Content starts
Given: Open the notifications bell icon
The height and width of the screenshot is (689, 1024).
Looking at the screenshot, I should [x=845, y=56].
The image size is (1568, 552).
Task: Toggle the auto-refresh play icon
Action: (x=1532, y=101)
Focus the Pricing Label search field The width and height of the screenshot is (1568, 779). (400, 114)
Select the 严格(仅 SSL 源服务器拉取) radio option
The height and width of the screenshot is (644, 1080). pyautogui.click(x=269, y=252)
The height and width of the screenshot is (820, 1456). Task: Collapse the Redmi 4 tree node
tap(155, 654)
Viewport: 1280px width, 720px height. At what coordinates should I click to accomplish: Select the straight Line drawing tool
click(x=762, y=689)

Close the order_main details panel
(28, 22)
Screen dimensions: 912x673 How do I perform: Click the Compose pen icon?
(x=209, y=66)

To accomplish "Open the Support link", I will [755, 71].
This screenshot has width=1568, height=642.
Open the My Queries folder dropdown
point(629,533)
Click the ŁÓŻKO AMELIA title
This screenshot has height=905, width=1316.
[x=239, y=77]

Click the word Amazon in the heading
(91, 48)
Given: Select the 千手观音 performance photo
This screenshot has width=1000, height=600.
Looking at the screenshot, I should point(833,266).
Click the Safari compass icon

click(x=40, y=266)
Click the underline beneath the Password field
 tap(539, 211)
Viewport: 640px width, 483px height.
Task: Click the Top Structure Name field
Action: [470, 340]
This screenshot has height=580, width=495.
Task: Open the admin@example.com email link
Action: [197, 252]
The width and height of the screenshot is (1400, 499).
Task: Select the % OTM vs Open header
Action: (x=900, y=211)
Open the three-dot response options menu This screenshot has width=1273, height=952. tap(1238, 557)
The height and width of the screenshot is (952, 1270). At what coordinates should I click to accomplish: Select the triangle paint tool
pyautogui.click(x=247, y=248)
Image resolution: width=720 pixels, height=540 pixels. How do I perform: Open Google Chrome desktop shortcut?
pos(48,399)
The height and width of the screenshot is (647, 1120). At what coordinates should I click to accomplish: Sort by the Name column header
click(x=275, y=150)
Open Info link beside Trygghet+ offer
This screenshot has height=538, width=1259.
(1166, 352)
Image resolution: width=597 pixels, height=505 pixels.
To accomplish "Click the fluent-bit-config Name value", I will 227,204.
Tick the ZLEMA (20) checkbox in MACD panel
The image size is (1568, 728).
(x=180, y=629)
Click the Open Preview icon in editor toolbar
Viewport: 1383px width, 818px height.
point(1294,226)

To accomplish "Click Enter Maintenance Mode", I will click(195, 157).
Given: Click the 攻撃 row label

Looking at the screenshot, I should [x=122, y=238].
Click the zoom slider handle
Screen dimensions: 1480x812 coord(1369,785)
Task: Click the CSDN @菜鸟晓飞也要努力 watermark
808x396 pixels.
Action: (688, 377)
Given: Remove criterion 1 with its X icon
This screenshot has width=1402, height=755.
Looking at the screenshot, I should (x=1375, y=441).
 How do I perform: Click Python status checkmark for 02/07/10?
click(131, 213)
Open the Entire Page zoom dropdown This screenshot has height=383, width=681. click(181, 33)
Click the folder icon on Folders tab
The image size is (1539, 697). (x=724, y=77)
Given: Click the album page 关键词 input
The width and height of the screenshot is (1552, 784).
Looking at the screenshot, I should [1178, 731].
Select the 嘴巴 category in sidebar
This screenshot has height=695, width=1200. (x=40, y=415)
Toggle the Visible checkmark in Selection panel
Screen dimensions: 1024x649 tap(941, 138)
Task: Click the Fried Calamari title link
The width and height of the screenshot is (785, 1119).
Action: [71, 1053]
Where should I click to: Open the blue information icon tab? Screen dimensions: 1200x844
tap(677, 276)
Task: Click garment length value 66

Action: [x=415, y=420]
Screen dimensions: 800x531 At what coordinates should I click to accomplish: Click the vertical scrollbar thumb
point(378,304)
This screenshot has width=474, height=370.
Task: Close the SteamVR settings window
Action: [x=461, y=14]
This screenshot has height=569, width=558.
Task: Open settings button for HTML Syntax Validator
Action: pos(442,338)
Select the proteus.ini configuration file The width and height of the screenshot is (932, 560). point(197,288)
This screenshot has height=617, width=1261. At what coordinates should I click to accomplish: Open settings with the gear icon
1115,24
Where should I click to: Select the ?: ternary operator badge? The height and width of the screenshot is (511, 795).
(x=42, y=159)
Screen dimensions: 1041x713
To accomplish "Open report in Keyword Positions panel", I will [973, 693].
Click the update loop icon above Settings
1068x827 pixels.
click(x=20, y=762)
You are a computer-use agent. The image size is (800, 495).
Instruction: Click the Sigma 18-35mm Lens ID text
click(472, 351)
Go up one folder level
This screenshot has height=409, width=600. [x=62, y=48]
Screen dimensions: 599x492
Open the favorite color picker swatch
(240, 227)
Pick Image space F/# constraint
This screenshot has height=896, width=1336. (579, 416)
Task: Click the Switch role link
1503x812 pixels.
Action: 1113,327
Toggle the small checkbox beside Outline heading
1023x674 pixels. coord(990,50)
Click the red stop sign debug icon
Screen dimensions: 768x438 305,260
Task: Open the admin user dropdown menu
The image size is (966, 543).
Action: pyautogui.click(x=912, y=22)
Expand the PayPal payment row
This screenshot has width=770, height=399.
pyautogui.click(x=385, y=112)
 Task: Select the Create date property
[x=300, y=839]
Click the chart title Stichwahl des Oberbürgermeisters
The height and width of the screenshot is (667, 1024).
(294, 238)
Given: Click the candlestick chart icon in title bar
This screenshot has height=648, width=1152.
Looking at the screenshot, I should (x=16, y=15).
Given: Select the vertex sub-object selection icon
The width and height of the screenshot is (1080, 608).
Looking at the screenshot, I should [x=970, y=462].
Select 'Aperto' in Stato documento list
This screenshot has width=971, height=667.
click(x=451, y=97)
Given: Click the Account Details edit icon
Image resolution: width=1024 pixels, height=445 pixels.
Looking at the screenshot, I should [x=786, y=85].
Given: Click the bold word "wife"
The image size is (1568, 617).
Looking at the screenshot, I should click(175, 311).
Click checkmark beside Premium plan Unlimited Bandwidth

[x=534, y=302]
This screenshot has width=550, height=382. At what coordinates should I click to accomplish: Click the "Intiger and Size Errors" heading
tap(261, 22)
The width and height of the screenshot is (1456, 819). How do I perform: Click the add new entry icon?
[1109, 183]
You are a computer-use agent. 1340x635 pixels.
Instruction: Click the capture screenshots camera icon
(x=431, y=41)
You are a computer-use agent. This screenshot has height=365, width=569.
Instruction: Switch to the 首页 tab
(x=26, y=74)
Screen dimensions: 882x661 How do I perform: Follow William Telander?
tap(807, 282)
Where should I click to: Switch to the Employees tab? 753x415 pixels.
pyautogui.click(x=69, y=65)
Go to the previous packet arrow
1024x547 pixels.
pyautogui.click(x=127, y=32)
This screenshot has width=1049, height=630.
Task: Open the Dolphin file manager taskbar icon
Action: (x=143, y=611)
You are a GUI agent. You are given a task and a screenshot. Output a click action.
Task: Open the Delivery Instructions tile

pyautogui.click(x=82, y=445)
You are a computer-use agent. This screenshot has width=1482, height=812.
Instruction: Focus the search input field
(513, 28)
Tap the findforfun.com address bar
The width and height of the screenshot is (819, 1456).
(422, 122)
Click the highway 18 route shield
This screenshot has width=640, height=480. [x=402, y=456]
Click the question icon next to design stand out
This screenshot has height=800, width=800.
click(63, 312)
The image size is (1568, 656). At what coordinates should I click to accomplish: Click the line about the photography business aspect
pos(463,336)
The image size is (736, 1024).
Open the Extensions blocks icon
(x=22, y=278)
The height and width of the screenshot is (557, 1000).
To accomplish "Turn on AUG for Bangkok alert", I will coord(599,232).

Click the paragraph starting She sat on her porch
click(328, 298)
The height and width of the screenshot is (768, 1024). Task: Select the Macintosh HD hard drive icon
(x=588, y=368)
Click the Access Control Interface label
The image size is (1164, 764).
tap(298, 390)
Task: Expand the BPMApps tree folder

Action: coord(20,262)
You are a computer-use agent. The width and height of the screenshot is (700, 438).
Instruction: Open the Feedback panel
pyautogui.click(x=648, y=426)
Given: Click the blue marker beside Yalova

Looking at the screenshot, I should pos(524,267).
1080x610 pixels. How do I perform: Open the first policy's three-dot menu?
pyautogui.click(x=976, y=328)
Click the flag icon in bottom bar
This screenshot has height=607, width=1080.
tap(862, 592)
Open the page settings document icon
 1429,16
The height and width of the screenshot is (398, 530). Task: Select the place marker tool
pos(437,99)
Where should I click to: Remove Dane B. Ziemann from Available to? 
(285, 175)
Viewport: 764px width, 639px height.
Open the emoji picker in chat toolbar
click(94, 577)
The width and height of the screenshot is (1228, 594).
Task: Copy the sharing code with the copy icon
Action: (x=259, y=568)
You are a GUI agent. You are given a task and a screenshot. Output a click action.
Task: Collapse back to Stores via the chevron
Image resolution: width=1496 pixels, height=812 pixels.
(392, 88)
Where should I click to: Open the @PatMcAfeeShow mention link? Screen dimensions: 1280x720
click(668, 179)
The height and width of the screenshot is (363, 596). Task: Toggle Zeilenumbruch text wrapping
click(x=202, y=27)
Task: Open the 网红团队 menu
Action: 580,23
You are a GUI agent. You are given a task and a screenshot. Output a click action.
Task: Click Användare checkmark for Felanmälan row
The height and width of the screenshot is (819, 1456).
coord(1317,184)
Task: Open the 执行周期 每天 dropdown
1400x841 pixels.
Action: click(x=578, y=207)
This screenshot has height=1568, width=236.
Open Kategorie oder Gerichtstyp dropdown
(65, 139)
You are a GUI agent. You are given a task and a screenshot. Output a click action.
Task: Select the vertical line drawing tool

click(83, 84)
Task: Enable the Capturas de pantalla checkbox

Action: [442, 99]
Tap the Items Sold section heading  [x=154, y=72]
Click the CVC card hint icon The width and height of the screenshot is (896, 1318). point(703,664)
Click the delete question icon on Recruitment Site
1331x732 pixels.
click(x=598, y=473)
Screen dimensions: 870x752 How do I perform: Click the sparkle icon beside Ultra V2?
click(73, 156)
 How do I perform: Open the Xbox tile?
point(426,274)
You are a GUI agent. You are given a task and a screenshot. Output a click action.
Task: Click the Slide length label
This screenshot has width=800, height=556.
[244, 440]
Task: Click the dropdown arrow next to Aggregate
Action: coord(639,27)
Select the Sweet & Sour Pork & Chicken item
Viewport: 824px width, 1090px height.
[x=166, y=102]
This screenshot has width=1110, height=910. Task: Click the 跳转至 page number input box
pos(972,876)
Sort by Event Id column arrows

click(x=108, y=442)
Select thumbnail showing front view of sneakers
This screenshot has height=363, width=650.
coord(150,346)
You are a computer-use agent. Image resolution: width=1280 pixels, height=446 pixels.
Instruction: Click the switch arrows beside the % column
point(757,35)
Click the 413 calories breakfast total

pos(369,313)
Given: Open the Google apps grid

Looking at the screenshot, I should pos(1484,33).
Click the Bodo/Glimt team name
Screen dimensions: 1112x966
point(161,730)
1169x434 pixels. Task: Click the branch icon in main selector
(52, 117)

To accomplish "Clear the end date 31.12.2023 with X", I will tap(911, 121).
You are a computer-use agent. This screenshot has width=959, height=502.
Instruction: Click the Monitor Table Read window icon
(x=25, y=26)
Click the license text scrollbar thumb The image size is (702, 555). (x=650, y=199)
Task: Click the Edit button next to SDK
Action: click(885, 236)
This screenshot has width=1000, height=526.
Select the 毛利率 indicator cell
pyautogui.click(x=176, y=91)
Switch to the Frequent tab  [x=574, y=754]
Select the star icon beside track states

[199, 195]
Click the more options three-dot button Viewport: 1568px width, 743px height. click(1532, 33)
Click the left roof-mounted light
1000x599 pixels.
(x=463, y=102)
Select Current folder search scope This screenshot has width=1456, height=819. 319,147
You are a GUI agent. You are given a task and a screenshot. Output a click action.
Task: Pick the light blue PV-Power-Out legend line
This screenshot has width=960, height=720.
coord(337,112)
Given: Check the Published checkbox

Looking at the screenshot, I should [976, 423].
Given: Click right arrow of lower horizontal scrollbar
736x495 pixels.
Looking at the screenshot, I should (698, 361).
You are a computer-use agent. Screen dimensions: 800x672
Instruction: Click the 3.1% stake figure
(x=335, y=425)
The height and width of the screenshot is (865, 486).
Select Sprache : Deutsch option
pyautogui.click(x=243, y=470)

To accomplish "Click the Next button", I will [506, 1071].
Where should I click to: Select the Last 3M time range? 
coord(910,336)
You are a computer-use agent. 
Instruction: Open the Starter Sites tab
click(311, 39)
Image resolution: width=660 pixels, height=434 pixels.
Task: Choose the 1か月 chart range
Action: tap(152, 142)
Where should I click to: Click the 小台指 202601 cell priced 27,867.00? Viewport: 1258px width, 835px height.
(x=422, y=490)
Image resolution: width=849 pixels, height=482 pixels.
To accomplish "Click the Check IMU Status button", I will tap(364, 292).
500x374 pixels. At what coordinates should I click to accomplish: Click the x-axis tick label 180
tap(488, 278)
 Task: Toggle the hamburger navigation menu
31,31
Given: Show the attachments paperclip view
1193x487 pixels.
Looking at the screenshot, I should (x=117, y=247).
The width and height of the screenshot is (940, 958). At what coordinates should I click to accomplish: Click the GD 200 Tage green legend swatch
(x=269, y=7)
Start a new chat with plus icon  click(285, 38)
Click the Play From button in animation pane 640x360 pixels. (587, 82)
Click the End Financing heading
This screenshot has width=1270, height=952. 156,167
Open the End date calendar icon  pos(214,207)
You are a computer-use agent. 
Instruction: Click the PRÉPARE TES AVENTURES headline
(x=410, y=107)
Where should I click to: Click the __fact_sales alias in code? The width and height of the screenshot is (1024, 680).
Content ends
- Task details:
Please print the lines from the start of the records up to and including the line with "Focus the Pricing", copying each one exactly and leaving out the rest.

- Solution for this problem:
Given: Open the notifications bell icon
The height and width of the screenshot is (689, 1024).
Looking at the screenshot, I should [x=845, y=56].
The image size is (1568, 552).
Task: Toggle the auto-refresh play icon
Action: (x=1532, y=101)
Focus the Pricing Label search field The width and height of the screenshot is (1568, 779). (400, 114)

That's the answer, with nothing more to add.